Records drawn from a dataset
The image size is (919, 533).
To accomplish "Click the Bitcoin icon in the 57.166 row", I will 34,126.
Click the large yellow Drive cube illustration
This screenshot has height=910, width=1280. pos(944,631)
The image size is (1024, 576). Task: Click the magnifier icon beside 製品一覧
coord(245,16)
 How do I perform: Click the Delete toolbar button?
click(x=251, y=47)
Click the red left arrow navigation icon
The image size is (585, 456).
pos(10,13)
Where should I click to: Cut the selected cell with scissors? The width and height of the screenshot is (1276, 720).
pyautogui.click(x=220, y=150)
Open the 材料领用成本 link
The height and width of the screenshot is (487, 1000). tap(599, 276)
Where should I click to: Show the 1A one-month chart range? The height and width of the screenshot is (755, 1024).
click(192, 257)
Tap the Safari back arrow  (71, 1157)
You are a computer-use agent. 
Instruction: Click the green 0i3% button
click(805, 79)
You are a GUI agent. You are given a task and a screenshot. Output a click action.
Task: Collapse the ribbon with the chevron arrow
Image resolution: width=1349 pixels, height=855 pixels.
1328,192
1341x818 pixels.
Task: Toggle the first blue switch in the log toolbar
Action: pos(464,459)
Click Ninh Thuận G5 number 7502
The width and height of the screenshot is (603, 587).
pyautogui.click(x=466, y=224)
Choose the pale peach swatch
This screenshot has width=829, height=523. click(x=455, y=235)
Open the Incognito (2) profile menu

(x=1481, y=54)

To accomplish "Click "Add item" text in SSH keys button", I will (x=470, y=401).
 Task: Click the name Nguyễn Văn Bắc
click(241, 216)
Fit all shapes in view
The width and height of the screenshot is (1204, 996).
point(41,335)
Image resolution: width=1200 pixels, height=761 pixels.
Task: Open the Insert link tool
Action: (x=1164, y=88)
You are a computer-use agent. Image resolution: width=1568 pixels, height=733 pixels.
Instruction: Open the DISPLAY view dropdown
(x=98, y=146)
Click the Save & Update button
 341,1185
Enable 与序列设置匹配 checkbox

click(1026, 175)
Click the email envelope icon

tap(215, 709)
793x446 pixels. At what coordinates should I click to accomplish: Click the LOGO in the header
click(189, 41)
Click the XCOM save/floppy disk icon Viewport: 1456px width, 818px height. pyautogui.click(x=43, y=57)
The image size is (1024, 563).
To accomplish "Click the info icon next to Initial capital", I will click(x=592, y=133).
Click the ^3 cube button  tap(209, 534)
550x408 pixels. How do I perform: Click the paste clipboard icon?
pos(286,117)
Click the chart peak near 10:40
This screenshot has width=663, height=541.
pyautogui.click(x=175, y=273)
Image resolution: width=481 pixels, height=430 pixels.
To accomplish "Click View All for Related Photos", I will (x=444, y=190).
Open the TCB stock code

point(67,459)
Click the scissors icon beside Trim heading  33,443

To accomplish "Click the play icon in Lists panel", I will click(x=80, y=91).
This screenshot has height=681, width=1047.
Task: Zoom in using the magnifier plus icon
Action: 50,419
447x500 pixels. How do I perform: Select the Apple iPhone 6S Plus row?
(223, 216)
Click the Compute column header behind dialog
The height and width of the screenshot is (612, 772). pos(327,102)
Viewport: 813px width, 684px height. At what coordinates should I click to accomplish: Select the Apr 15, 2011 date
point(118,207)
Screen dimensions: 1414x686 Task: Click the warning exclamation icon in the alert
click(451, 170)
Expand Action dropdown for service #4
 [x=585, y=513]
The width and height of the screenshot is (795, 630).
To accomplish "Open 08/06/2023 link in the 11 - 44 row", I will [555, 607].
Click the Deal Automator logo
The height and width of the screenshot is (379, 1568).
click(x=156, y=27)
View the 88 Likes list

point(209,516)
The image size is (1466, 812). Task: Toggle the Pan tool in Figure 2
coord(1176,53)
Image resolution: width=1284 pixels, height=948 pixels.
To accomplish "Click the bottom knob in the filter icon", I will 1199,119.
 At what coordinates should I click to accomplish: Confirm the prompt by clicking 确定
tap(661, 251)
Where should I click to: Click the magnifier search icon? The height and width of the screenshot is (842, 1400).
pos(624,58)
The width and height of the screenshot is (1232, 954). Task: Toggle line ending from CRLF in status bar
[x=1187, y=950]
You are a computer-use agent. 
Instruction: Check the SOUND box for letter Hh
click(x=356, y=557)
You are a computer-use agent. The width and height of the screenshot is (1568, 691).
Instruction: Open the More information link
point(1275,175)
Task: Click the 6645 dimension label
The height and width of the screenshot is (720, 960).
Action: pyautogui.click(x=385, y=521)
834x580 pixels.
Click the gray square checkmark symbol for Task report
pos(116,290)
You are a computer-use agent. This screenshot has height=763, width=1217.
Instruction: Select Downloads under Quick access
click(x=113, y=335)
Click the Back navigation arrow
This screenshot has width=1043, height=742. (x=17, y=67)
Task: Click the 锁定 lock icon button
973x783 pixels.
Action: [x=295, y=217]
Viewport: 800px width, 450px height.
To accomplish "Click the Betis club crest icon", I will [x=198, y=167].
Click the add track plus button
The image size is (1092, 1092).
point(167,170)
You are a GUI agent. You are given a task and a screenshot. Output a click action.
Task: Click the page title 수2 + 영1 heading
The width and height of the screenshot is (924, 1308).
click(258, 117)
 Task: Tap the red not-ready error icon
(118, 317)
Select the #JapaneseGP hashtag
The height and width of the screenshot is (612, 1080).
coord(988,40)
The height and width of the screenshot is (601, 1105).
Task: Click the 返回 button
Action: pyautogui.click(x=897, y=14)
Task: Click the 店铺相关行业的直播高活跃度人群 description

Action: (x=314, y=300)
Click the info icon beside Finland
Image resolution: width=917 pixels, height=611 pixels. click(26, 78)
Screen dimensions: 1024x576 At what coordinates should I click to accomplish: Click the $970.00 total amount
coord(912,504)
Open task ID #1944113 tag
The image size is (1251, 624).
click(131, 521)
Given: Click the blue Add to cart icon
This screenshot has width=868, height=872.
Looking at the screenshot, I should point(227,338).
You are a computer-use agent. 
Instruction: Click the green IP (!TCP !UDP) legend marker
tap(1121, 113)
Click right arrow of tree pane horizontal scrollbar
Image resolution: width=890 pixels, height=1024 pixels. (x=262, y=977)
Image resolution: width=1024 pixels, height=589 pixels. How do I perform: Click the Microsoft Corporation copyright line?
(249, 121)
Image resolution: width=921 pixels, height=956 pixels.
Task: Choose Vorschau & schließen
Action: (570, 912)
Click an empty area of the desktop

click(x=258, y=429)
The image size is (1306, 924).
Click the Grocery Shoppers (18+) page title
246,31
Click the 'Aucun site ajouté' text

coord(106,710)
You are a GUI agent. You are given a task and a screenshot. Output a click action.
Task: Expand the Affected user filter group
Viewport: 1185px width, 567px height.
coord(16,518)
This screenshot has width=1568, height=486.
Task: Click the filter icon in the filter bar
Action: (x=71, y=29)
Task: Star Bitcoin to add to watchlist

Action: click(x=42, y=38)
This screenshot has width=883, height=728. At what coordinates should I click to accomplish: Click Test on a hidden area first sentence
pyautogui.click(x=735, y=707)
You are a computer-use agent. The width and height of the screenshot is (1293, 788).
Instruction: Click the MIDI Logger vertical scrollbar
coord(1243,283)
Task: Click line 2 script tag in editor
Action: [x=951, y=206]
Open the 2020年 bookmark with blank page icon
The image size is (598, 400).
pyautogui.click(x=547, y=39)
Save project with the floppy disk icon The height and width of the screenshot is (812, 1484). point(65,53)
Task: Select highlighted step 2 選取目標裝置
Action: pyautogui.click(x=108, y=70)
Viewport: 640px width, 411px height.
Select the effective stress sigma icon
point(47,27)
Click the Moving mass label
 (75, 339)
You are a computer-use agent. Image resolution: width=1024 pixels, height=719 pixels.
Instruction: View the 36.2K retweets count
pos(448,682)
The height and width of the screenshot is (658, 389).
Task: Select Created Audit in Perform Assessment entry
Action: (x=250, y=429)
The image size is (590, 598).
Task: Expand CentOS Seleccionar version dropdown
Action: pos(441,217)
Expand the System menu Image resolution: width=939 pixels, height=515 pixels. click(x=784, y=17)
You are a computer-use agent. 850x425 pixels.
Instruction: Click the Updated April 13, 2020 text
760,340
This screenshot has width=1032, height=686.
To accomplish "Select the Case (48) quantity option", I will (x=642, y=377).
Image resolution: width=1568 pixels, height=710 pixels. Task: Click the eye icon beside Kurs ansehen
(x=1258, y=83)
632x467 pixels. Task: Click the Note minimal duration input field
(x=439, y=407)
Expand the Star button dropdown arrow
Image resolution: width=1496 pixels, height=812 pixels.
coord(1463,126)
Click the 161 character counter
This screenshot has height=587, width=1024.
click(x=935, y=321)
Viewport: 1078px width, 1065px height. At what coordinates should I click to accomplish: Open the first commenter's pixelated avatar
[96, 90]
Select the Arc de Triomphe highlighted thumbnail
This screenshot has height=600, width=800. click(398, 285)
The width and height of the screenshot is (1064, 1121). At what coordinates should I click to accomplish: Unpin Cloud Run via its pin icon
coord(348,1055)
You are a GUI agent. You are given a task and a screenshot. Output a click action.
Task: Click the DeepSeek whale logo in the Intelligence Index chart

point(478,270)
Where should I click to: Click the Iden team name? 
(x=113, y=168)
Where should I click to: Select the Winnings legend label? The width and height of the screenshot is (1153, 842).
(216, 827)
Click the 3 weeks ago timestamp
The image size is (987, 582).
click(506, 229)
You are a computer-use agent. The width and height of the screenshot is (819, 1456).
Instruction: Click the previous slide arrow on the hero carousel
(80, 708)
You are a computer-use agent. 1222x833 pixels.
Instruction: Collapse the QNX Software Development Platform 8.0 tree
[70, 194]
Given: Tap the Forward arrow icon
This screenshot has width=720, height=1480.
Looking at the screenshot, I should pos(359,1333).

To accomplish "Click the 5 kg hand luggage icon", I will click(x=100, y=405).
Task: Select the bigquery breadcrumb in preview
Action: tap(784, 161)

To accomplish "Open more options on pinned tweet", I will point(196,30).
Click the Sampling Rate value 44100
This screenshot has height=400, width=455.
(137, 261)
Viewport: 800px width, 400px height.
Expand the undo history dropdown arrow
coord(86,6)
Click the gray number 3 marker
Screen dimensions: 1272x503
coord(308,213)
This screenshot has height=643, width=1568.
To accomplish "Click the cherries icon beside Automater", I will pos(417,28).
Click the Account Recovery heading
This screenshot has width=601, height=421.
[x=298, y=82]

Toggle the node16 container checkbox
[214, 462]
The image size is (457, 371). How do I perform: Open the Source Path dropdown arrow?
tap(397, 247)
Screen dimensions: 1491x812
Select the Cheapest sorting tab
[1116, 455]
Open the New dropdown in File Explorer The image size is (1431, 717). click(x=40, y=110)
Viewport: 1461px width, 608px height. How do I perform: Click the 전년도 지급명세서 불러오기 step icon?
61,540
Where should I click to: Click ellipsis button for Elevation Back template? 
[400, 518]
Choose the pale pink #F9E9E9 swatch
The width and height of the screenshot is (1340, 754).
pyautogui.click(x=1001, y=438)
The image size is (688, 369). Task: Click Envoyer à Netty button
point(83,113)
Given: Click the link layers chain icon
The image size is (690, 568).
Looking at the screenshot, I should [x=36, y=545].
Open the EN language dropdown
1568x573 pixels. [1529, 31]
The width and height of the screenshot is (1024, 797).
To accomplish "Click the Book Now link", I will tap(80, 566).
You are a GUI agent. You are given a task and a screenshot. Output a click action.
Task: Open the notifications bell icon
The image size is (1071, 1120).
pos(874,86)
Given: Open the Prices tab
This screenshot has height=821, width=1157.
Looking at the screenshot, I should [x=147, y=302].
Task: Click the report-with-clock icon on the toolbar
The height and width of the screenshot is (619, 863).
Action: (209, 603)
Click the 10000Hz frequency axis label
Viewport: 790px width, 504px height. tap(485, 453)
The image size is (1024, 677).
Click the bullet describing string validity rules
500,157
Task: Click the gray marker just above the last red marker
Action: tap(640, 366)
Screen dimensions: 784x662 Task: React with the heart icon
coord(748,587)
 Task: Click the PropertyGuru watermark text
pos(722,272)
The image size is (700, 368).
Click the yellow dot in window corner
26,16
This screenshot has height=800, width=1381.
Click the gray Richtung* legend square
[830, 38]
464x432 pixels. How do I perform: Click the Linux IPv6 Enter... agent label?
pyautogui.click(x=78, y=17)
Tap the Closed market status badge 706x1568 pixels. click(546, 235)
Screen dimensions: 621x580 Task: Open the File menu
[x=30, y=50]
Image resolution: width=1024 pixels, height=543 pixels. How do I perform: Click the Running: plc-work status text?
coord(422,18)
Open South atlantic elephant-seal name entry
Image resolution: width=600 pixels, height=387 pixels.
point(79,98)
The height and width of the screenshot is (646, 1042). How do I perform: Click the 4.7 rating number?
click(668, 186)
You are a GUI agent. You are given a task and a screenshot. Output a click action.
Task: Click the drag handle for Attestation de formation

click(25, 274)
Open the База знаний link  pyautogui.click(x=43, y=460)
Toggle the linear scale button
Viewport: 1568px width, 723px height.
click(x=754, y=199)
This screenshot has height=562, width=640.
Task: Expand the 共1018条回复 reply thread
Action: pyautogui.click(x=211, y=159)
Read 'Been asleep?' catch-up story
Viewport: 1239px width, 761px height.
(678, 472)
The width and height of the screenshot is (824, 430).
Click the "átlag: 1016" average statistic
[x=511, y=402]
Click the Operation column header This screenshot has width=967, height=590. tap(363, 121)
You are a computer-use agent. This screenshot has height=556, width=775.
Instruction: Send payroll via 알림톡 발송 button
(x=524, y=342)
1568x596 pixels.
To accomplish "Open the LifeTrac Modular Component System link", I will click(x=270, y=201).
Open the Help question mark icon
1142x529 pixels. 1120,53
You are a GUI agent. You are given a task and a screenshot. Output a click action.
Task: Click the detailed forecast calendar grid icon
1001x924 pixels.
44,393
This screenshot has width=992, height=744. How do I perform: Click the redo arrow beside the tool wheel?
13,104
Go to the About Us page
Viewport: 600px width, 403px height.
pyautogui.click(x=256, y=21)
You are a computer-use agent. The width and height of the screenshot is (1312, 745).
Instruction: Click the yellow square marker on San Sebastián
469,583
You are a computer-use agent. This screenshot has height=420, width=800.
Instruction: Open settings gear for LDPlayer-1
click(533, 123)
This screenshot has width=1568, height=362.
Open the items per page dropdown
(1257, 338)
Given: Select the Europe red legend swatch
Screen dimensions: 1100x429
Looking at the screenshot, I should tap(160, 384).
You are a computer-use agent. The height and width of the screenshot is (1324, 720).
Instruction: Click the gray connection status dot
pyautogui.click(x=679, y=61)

AIM OF THE EXERCISE:
Copy out each line of the records where the word "System" appears.

RESULT OF THE TASK:
Expand the System menu Image resolution: width=939 pixels, height=515 pixels. click(x=784, y=17)
To accomplish "Open the LifeTrac Modular Component System link", I will click(x=270, y=201).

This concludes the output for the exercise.